La hauteur se mesure depuis le matelas
Le plateau doit arriver au niveau du dessus du matelas ou légèrement au-dessus. C'est l'erreur la plus fréquente : on choisit la hauteur en regardant le lit, alors qu'un matelas épais ou l'ajout d'un surmatelas relève le couchage de plusieurs centimètres. Trop bas, on cherche son verre à tâtons dans le noir.
La profondeur décide du passage
Il faut conserver 60 cm de circulation entre le lit et le mur pour passer et border. Un chevet de 30 cm de profondeur s'y insère sans gêne ; à 40 cm, il oblige à se mettre de biais. Les modèles scandinaves, compacts et sur pieds fins, sont conçus pour ces chambres serrées — vérifiez que leurs pieds sont fixés sur platine métallique et non vissés dans le panneau.
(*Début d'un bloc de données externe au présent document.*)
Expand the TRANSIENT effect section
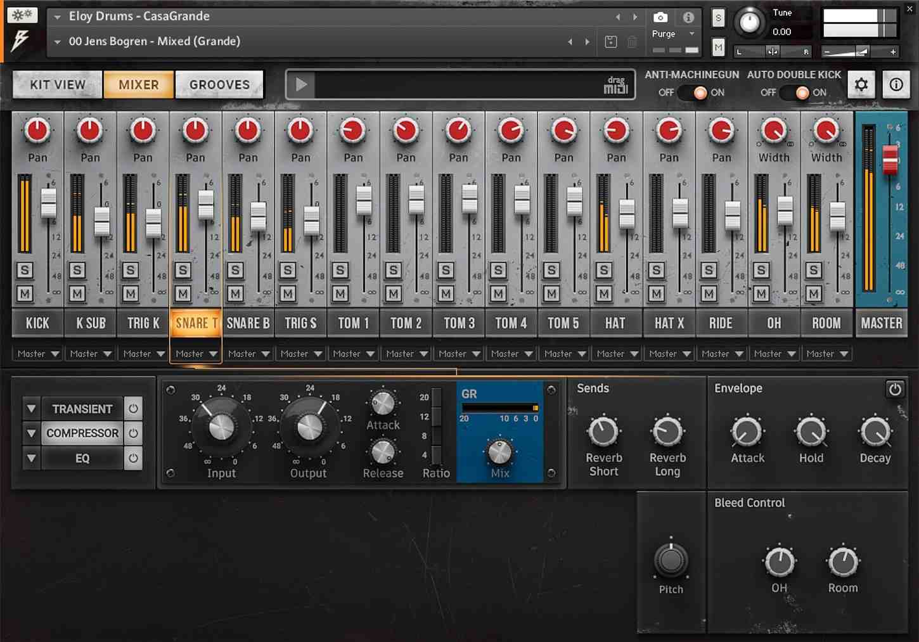This screenshot has height=642, width=919. tap(31, 408)
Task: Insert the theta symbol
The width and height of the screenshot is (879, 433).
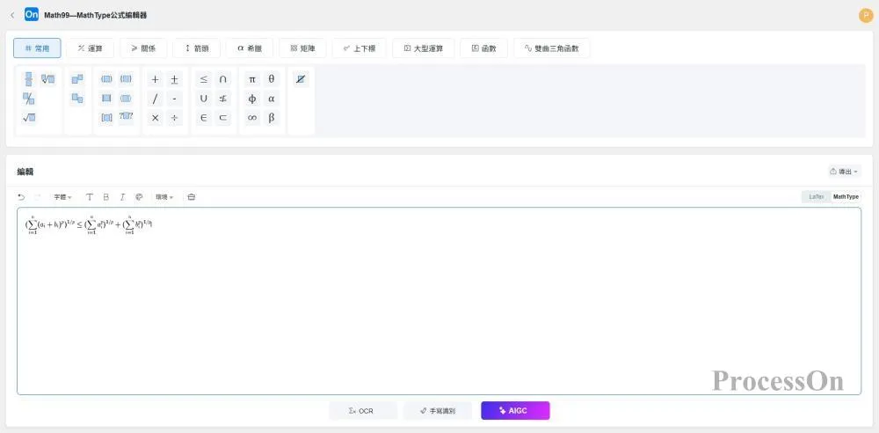Action: 272,79
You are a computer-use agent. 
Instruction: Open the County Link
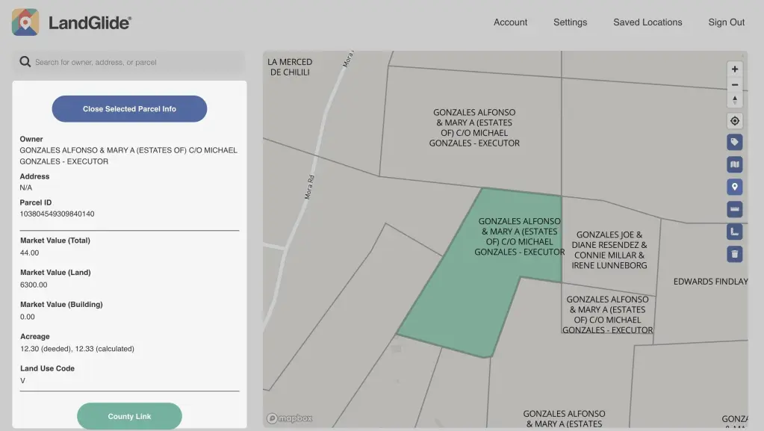click(x=129, y=416)
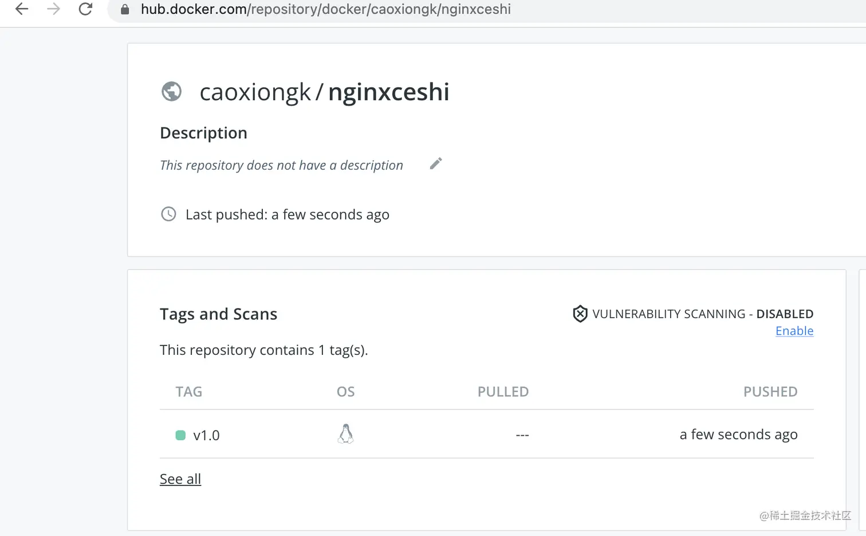866x536 pixels.
Task: Click the browser back arrow
Action: [x=22, y=9]
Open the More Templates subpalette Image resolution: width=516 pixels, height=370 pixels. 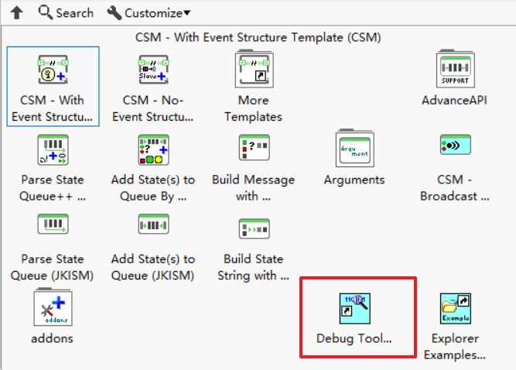point(254,69)
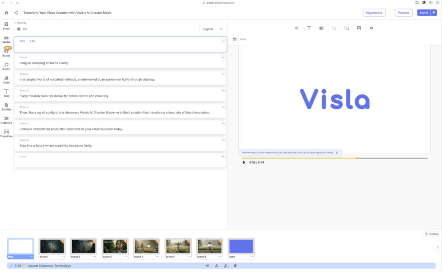This screenshot has width=442, height=272.
Task: Click the share icon next to home
Action: [x=16, y=13]
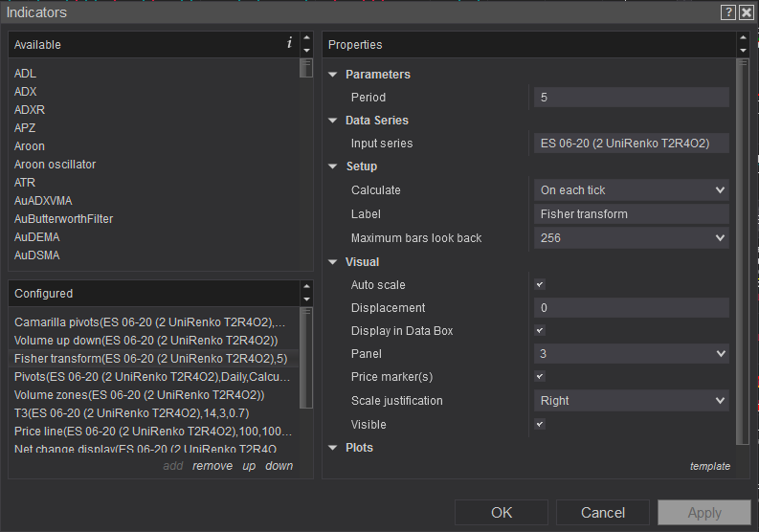Click the info icon in Available panel
759x532 pixels.
[x=289, y=43]
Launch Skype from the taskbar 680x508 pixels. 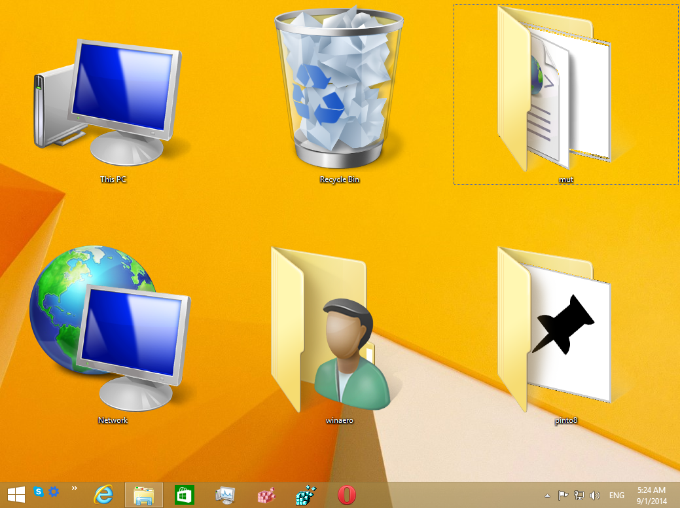pos(39,491)
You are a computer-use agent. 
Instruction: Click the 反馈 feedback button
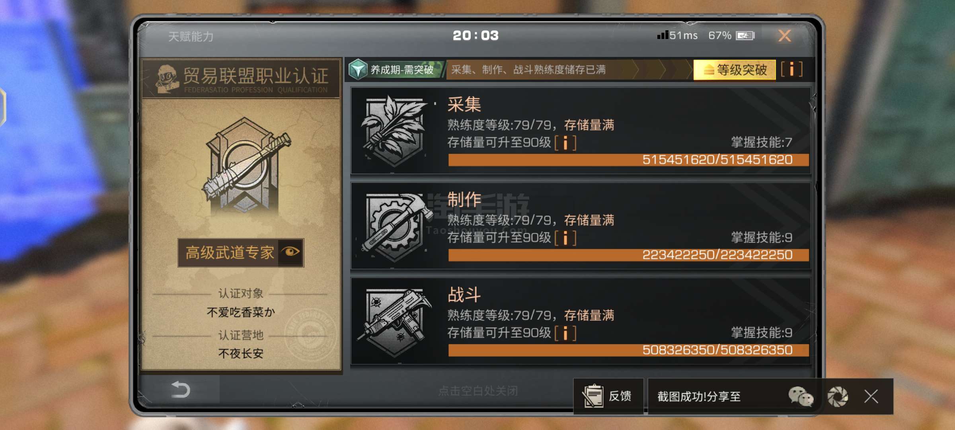coord(608,396)
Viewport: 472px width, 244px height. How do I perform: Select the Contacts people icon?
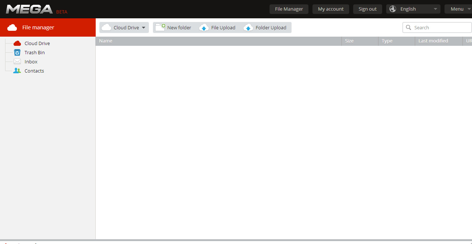click(17, 70)
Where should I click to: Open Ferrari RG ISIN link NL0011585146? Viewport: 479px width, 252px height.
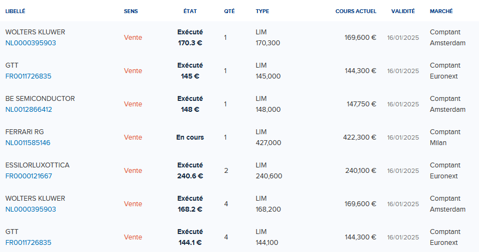tap(28, 143)
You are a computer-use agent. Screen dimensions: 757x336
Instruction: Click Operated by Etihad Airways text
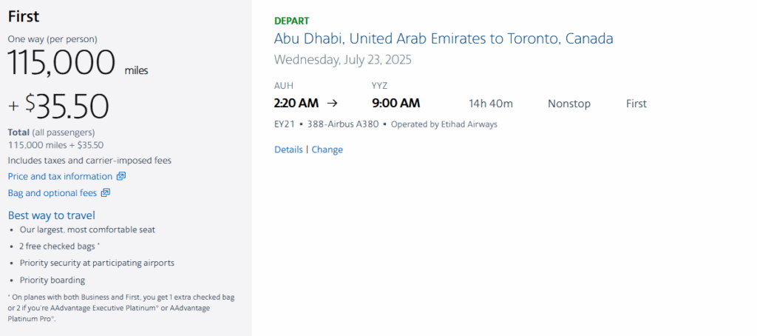coord(444,124)
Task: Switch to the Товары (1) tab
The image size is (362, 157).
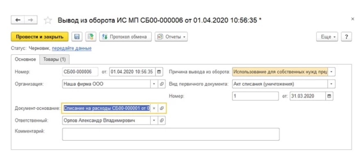Action: [55, 60]
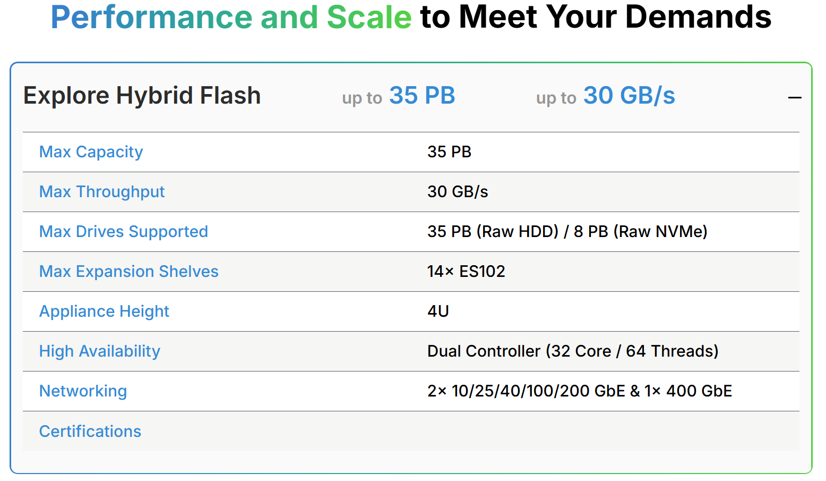Open the Certifications row label

90,431
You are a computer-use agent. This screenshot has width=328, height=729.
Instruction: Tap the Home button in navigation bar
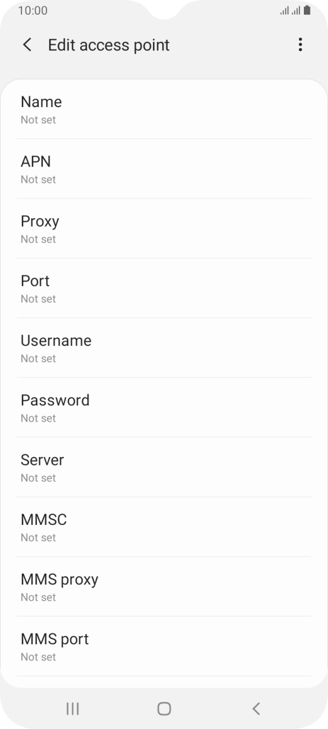coord(164,708)
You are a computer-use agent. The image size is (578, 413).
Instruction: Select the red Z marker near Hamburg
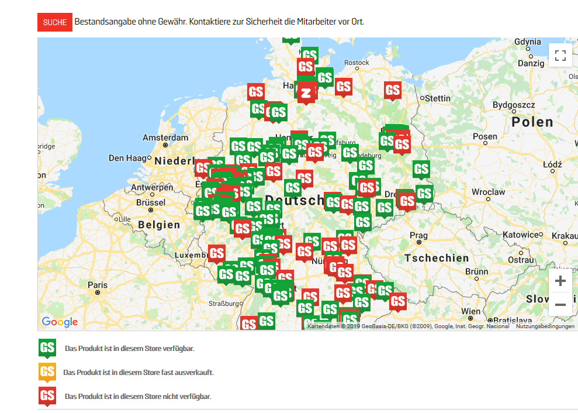306,92
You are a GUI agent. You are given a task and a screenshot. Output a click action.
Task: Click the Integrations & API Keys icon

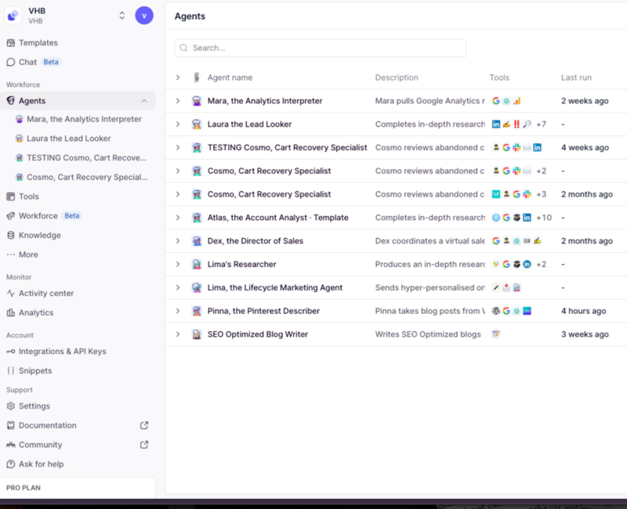[x=11, y=352]
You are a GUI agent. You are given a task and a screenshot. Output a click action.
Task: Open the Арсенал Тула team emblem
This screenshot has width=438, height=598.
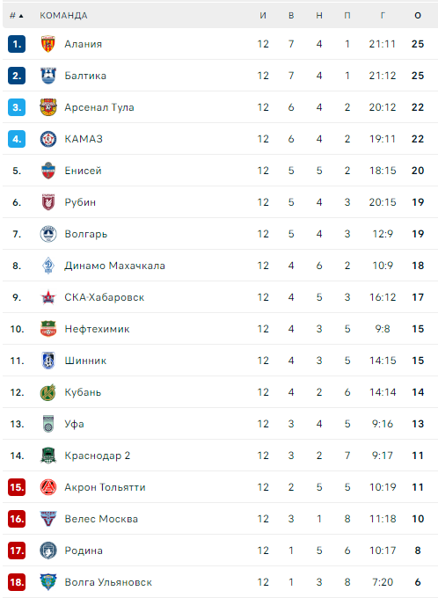click(x=48, y=107)
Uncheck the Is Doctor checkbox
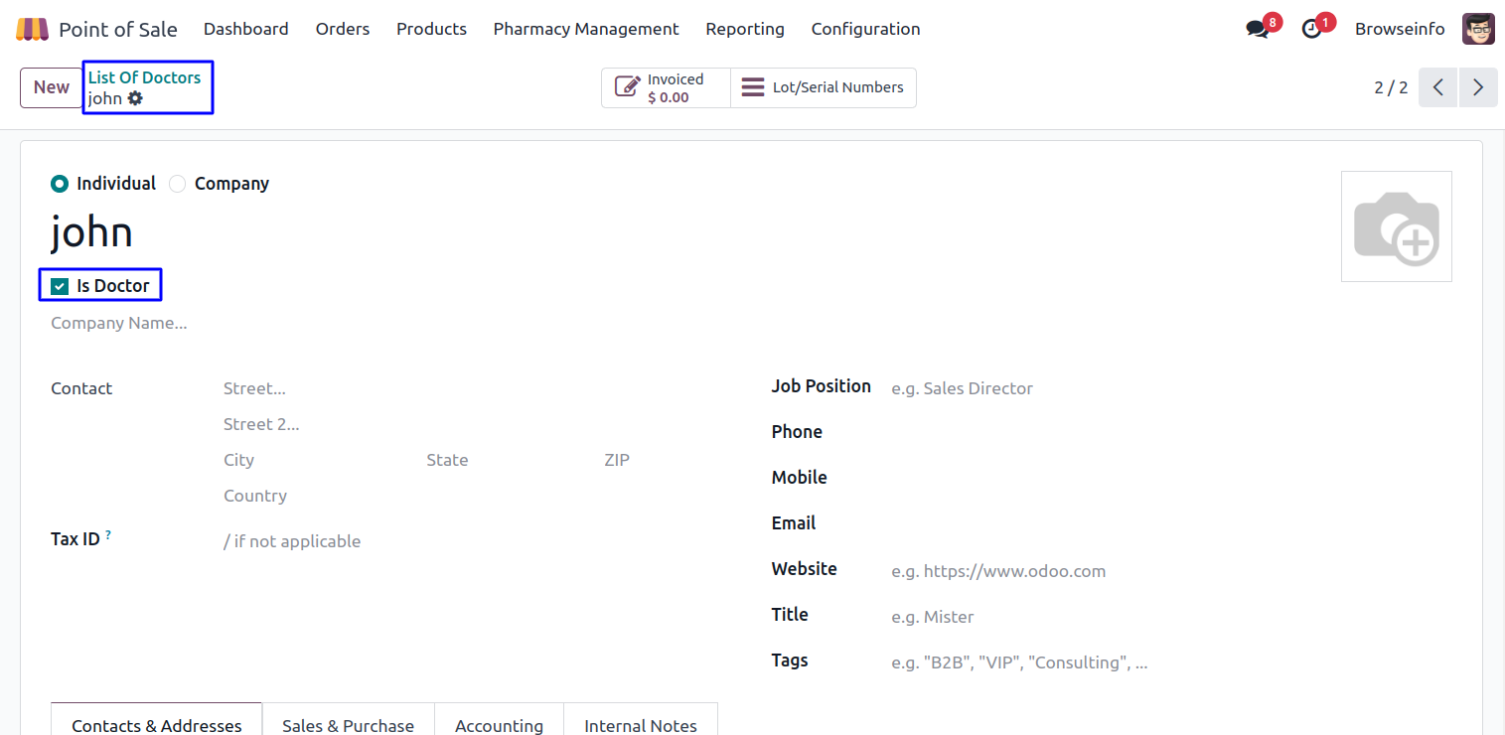The height and width of the screenshot is (735, 1505). [x=60, y=286]
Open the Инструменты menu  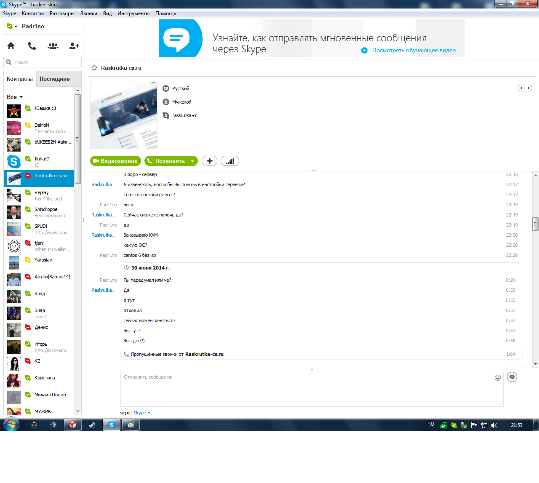coord(133,13)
Matière : ce qui change à l'usage
Un chevet en bois massif reçoit chaque nuit un verre d'eau : c'est la finition du plateau qui décide de son vieillissement, un vernis résistant mieux qu'une huile qui prend l'auréole. Un chevet industriel apporte le contraste du métal, avec deux contreparties concrètes — des arêtes vives à hauteur de tibia et un plateau qui transmet les vibrations d'un réveil ou d'un téléphone.
Rangement et câbles
Si vous rangez plus qu'un livre et des lunettes, un chevet à tiroirs offre nettement plus de volume à encombrement égal qu'un modèle à niche ouverte. Regardez les coulisses avant la façade : des coulisses à billes à sortie totale se manœuvrent chargées pendant des années. Et vérifiez la présence d'un passage de câble — sans lui, le fil du chargeur court sur le plateau tous les soirs.